In Breve
- Qual è l'importo del piano triennale di Cremonini?
- Il piano triennale prevede investimenti per 600 milioni di euro.
- Qual è l'obiettivo di fatturato per il 2028?
- L'obiettivo è raggiungere un fatturato di 7,5 miliardi di euro entro il 2028.
- In quali aree geografiche si concentrerà Cremonini?
- Cremonini si concentrerà principalmente sul Mezzogiorno, in particolare in Puglia e nelle grandi isole.
Il Gruppo Cremonini ha recentemente annunciato un ambizioso piano triennale che prevede investimenti per 600 milioni di euro, mirato a rafforzare la propria catena del valore integrata e a promuovere la crescita internazionale. Questo piano, che si estende fino al 2028, ha come obiettivo quello di raggiungere un fatturato di 7,5 miliardi di euro entro il 2028, mantenendo un tasso di crescita medio del 9-10% e puntando a toccare i 10 miliardi di ricavi entro il 2030.
Nel 2025, il Gruppo ha registrato un fatturato superiore ai 6,4 miliardi di euro, mentre il 2026 è stato definito come un anno di consolidamento, con previsioni di crescita a una sola cifra e un target di almeno 6,7 miliardi di euro. Tuttavia, il caro energia ha avuto un impatto significativo sulla marginalità delle operazioni.
Per il 2026, la prima tranche del piano prevede oltre 150 milioni di euro di investimenti, di cui circa 40 milioni saranno destinati al settore della ristorazione. In particolare, Chef Express, una delle principali divisioni del gruppo, subirà un’ottimizzazione strutturale e un piano di nuove aperture, con un focus particolare sul Mezzogiorno, in particolare in Puglia e nelle grandi isole.
Il Gruppo Cremonini ha confermato la sua partecipazione alle gare per concessioni in aeroporti, stazioni ferroviarie e aree autostradali, ampliando così la sua presenza nel segmento della ristorazione “in viaggio”. Le restanti risorse saranno allocate alla produzione di carni bovine e salumi tramite Inalca, e alla distribuzione per il mercato Ho.Re.Ca. attraverso Marr.

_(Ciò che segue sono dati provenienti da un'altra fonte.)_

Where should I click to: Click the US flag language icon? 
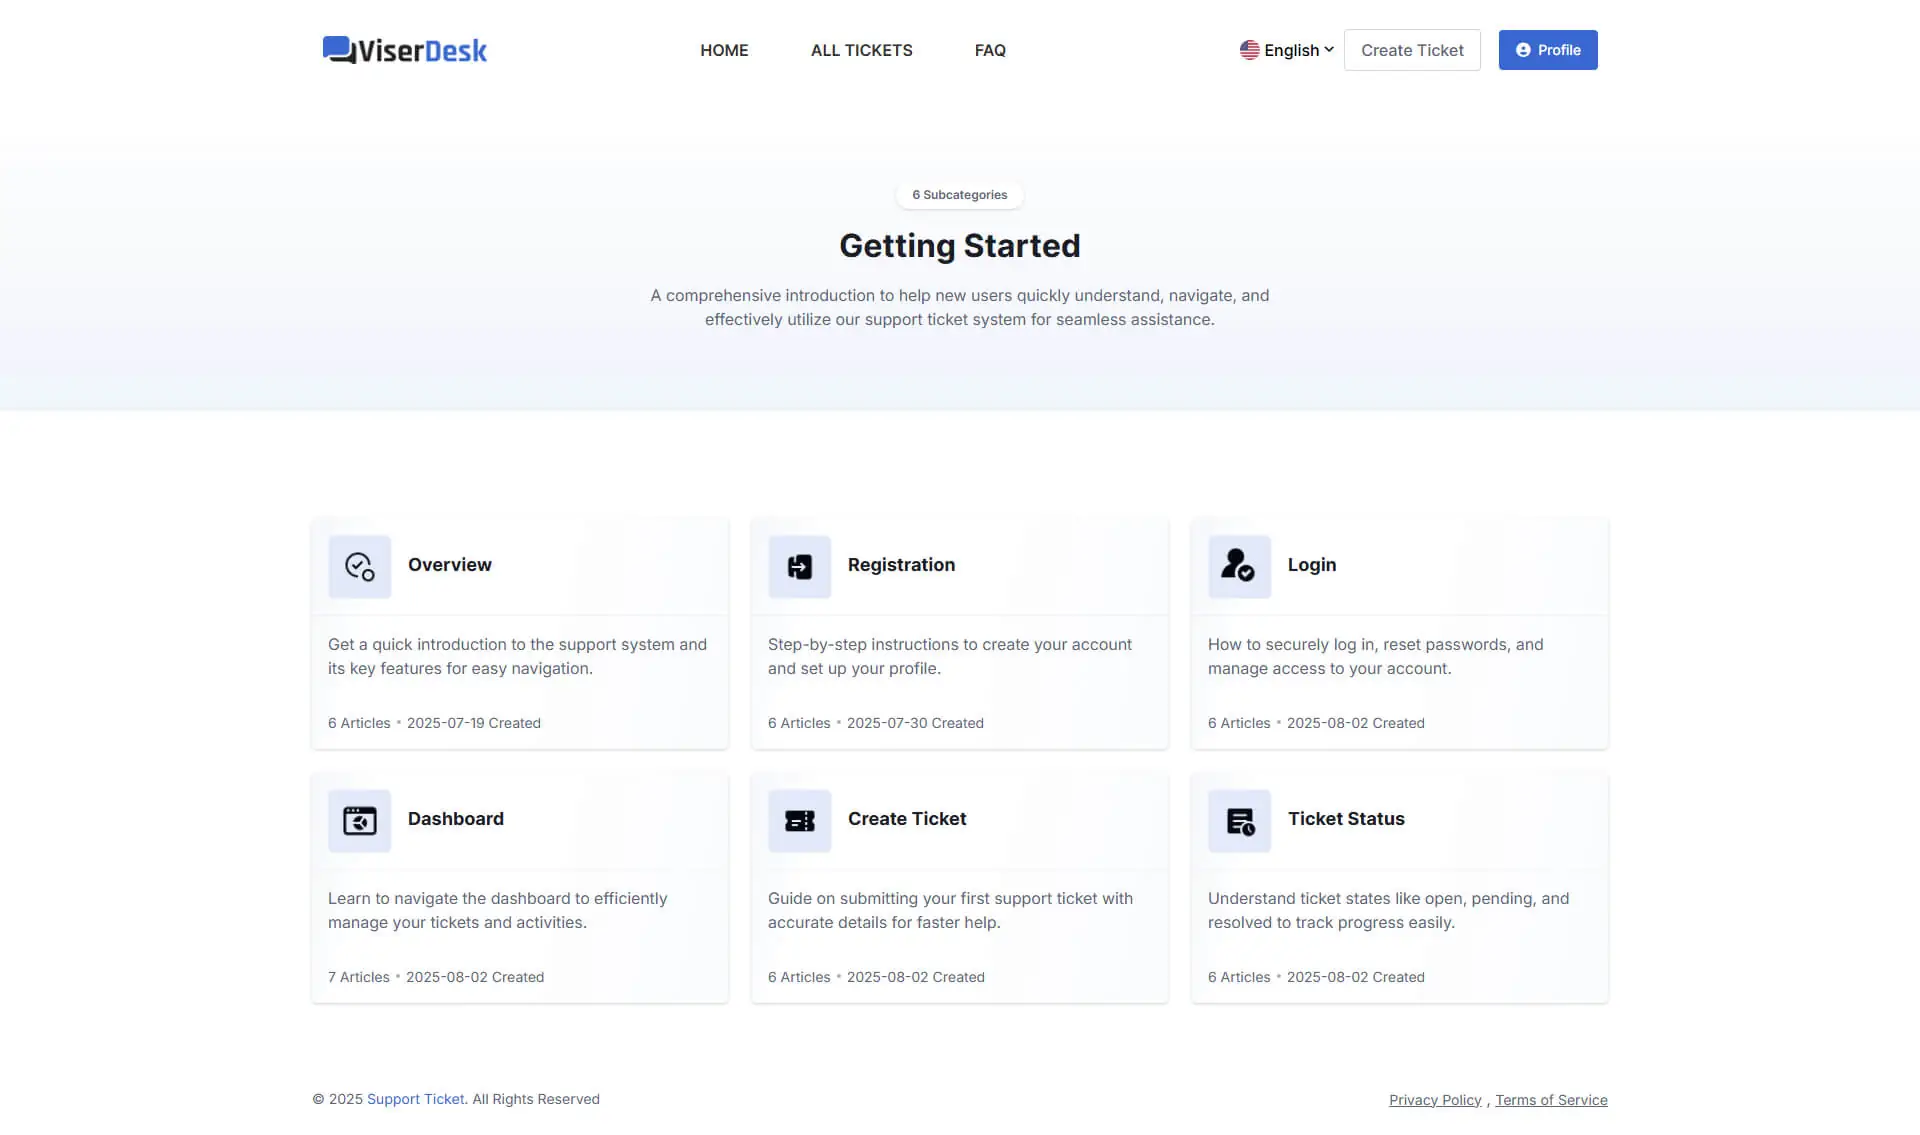click(1249, 50)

Marr, leader in Italia nella distribuzione all’Ho.Re.Ca., sta attuando un piano di rinnovamento e efficientamento delle piattaforme logistiche, con nuove filiali già operative a Roma, in Lombardia e in Puglia. Inoltre, sono previsti interventi di efficientamento nel Nord Italia. Tuttavia, il gruppo ha segnalato un calo dei consumi che sta influenzando il settore della ristorazione: i dati Fipe mostrano un rallentamento degli ingressi nei pubblici esercizi, con i consumi nella ristorazione che rimangono sostanzialmente stabili, ma senza un trend brillante a causa della perdita di potere d’acquisto.

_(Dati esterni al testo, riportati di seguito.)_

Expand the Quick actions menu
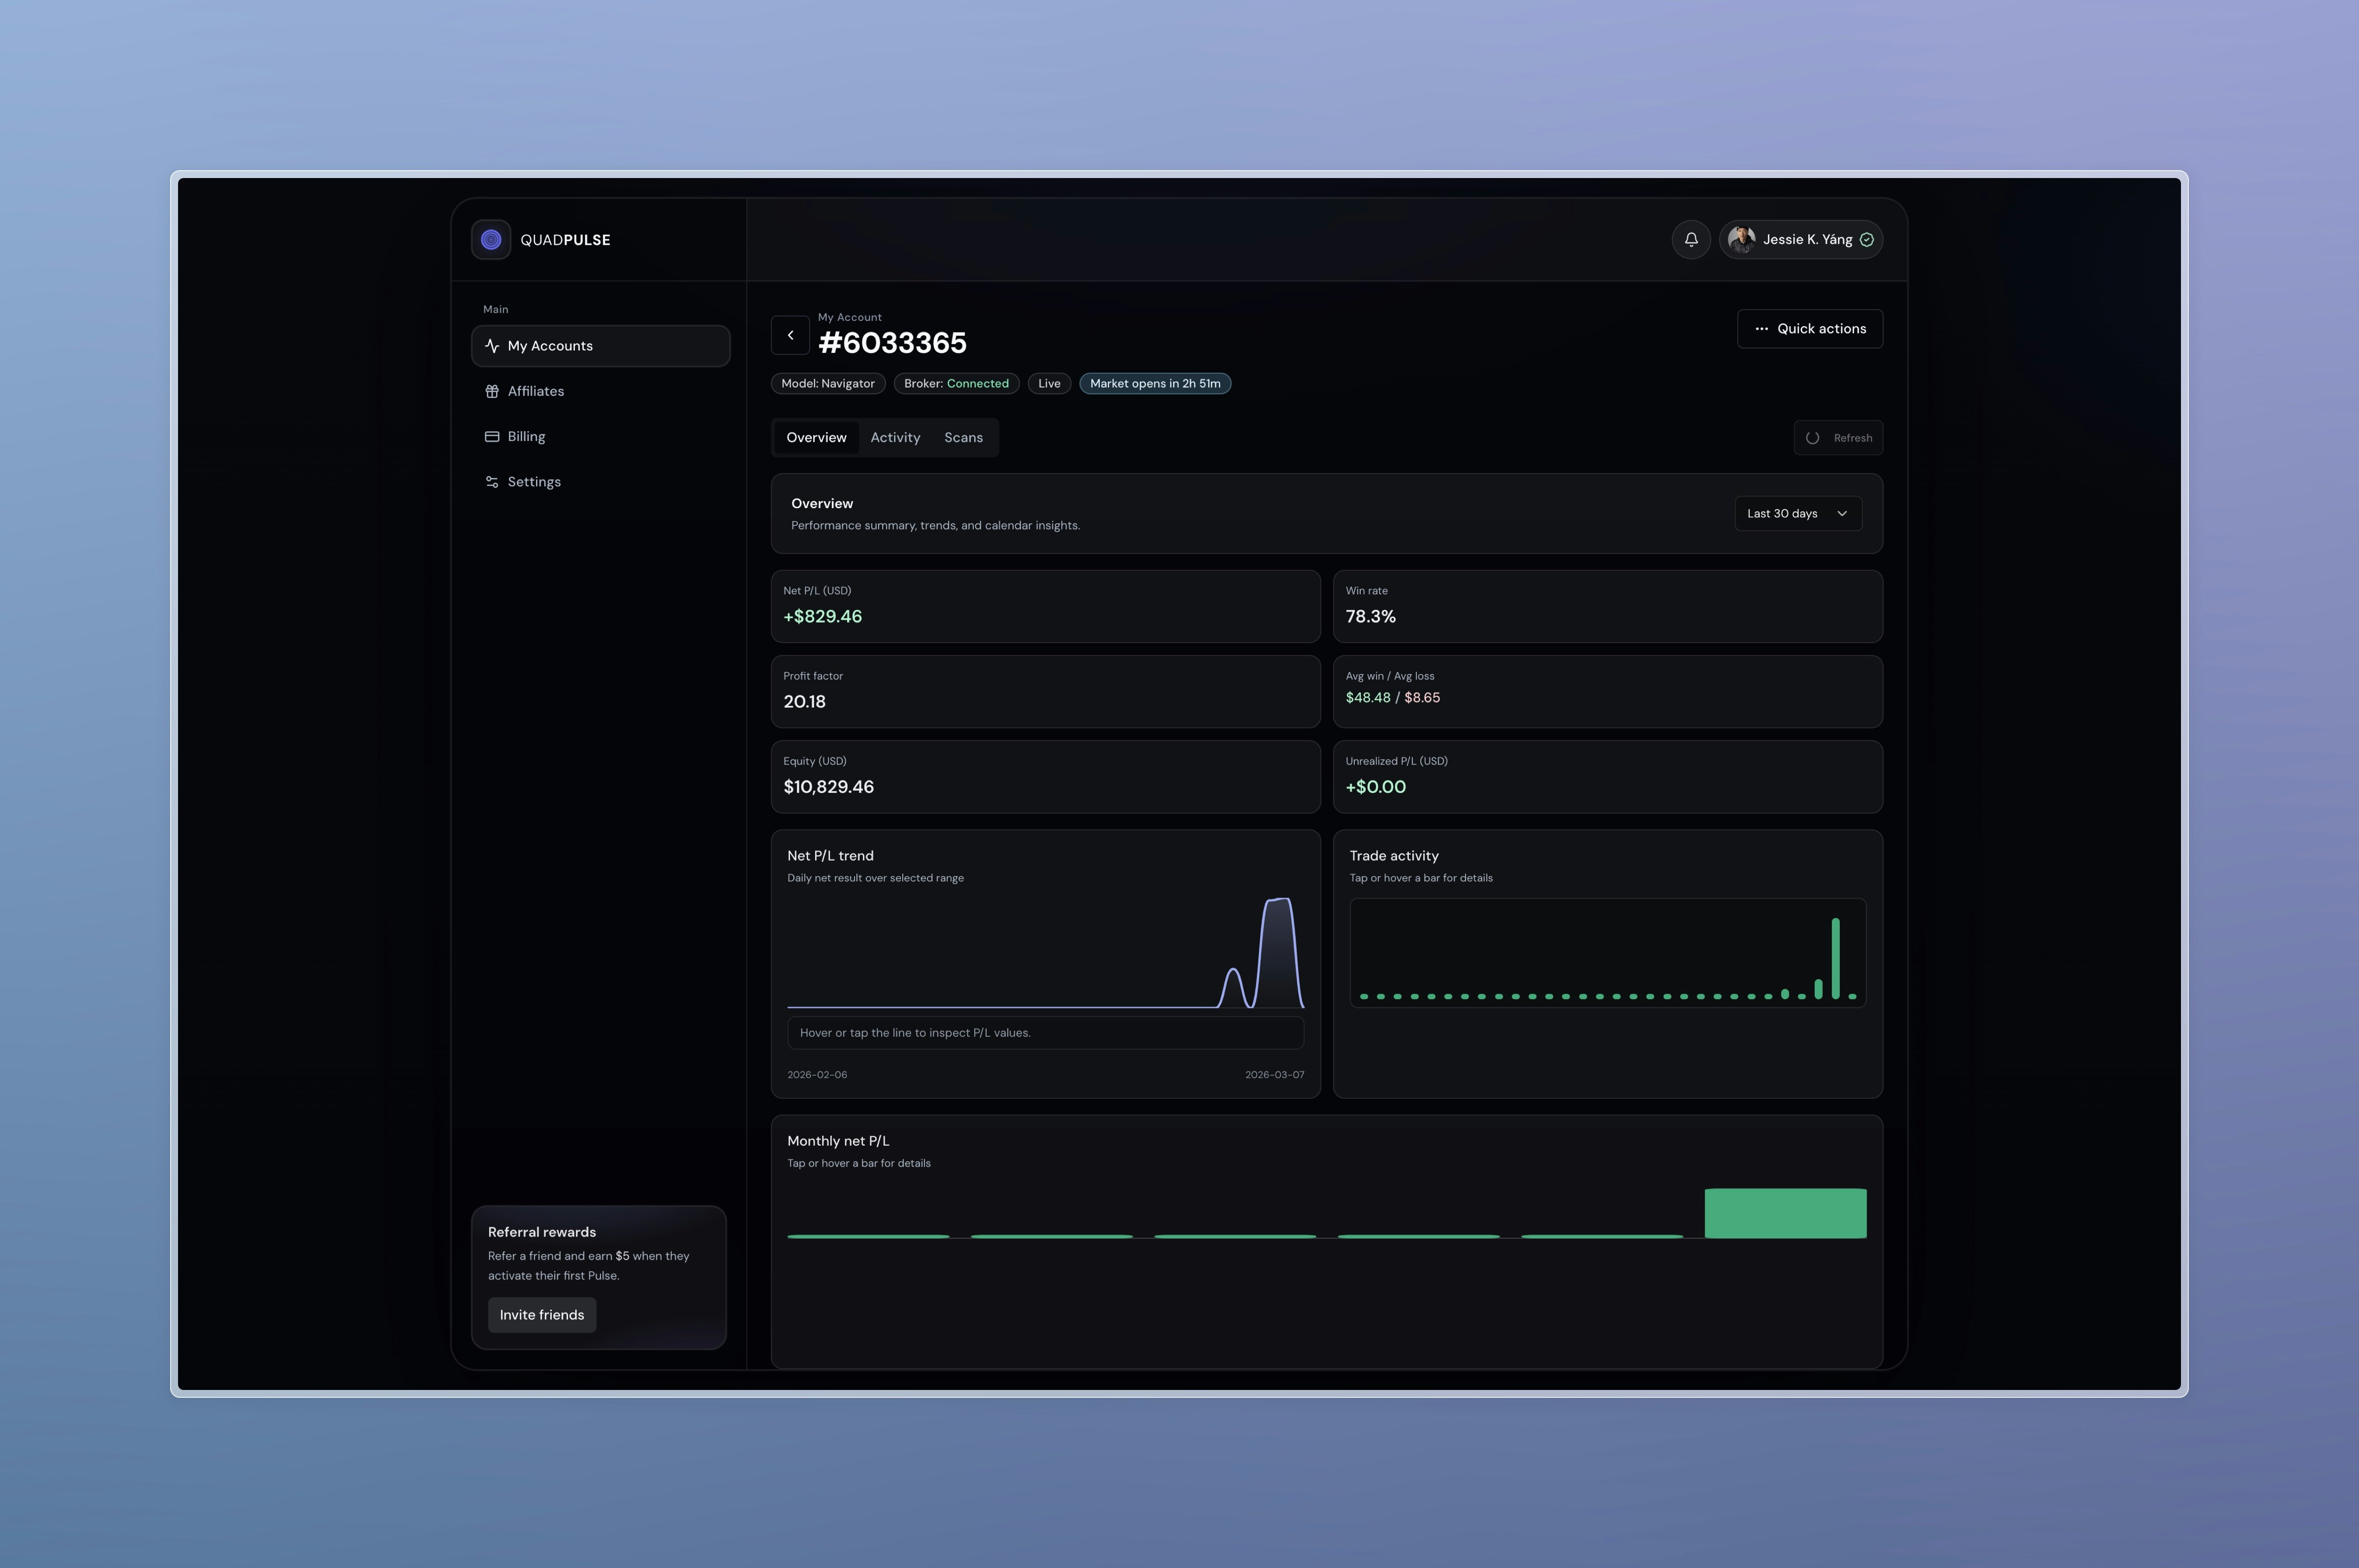This screenshot has height=1568, width=2359. (1810, 328)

Inalca, parte del Gruppo, gestisce oltre 230.000 bovini tra Italia e Polonia e dispone di un grande polo produttivo a Sochocin, dedicato alla macellazione e lavorazione delle carni. In Italia, l’obiettivo è potenziare la base degli allevatori per aumentare l’integrazione della filiera bovina. Circa il 40% dei ricavi di Inalca proviene dall’estero, principalmente dall’Europa, ma anche da Africa e Russia. Il gruppo non esclude ulteriori espansioni in Nord America, partendo dal Canada, dove è già presente con uno stabilimento per il confezionamento di salumi, attraverso piccole acquisizioni o joint venture con partner locali.
Le risorse del piano saranno destinate a nuovi stabilimenti, piattaforme e ristoranti, in linea con la strategia del Gruppo Cremonini, che si distingue per la sua filosofia di azienda di famiglia.